Thousands of film and television writers will be able to return to work starting Wednesday morning following the conclusion of the Writers Guild of America, East and West a preliminary agreement with the film and television industry after a strike that lasted almost five months.
Once secured, the WGA declared an end to the strike overwhelming victories which largely met many of the guild’s requirements. The deal – which still needs to be ratified by union members – contains strict rules for the use of artificial intelligence on covered projects, including stipulations that AI will not write or rewrite literary material.
Most salary minimums will increase by 5% upon ratification, with further increases in the following two years, and there will be a dramatic increase in residuals from streaming services.
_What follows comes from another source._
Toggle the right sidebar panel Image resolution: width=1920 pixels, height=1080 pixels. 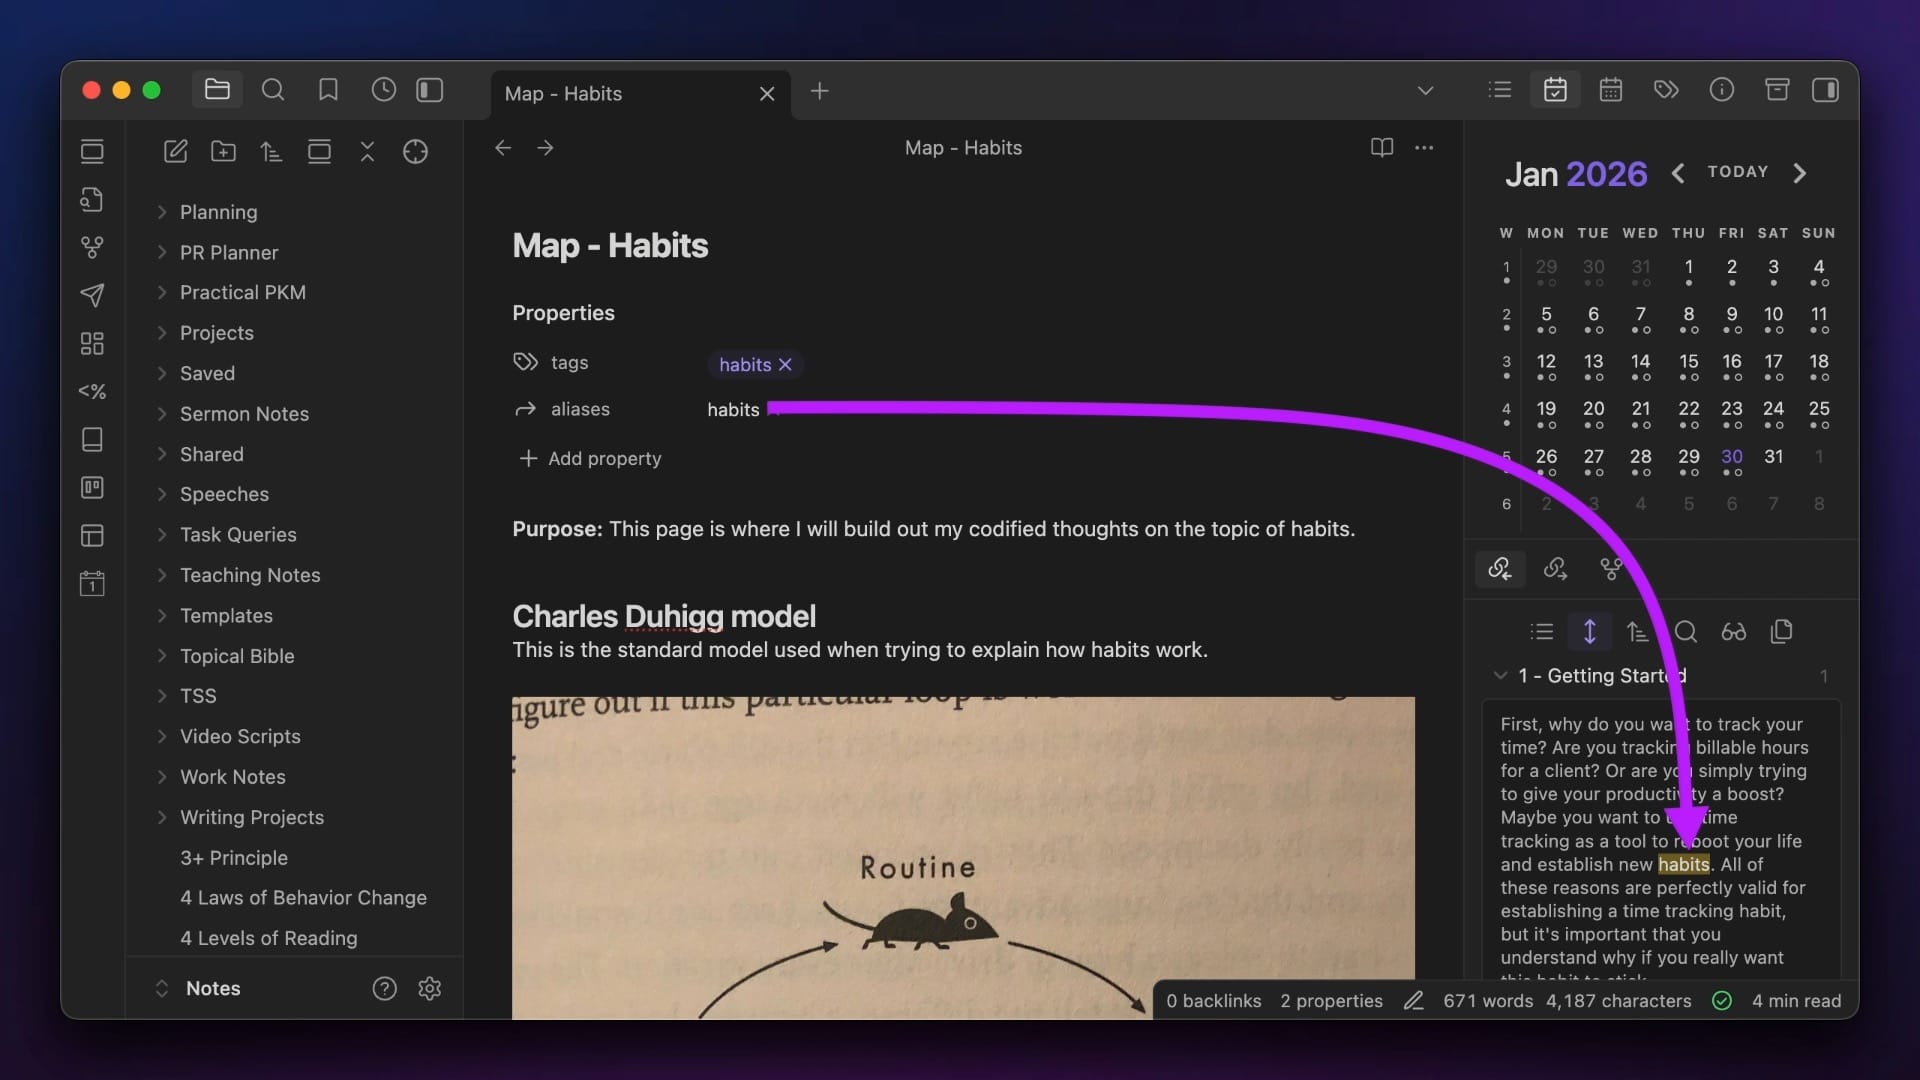click(x=1825, y=91)
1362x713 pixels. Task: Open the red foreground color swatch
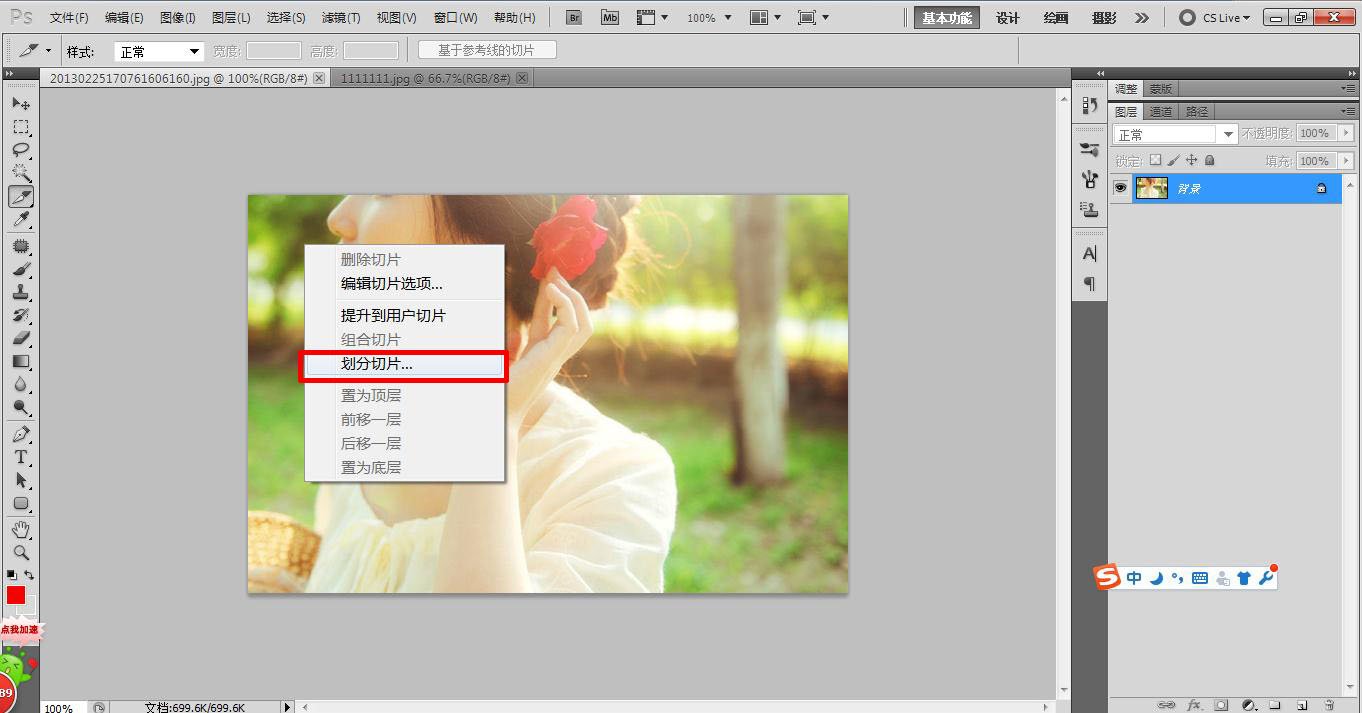(x=14, y=594)
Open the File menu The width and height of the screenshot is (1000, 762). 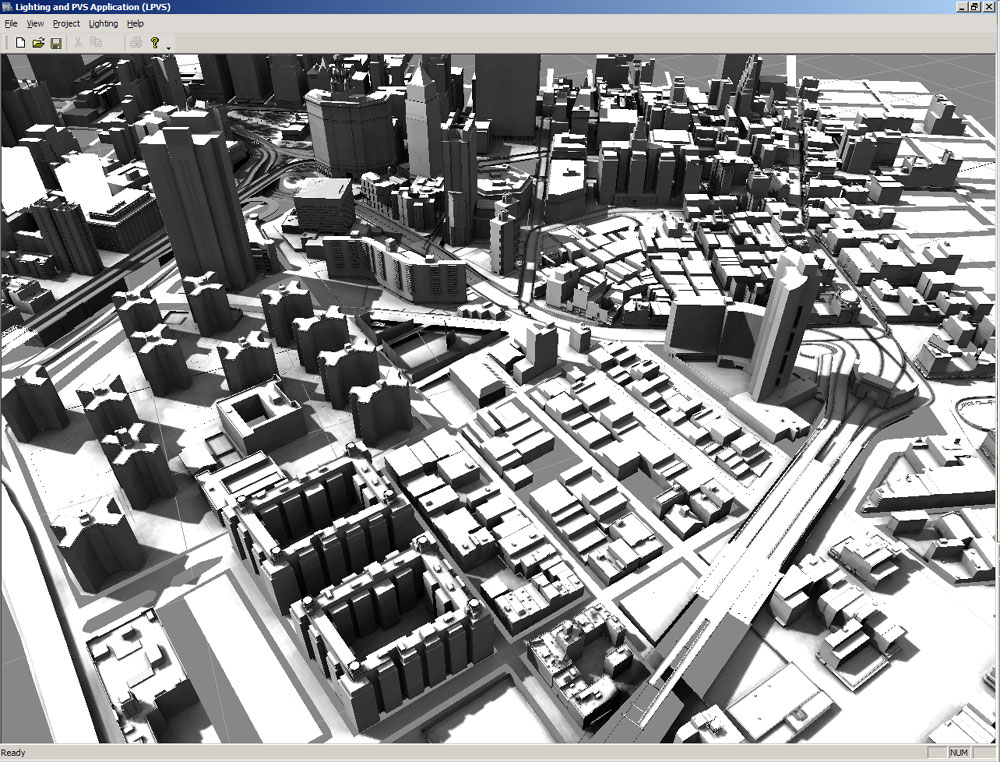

“This allows authors to resume work during the ratification process, but does not affect members’ right to make a final decision on contract approval,” the union said in a statement, calling the deal “extraordinary, with benefits and protections for the members”. every area of the company.”
The WGA initially told members that it had reached a tentative agreement with studio executives on Sunday. The strike brought the film and television industry to a standstill and meant a months-long shutdown of almost all production studios probably cost Hundreds of millions of dollars.
Writers on both coasts had demonstrated almost daily in front of major studios and corporate headquarters, expressed their anger in New York and Los Angeles, and won the support of the White House. The union had portrayed the strike as a way to reclaim some of the company’s huge profits at the expense of the writers who bring shows to life.
The U.S. entertainment industry faced a reckoning this summer as actors represented by the Screen Actors Guild – American Federation of Television and Radio Artists – have also been on strike since July. The studios must enter into a separate contract with SAG-AFTRA.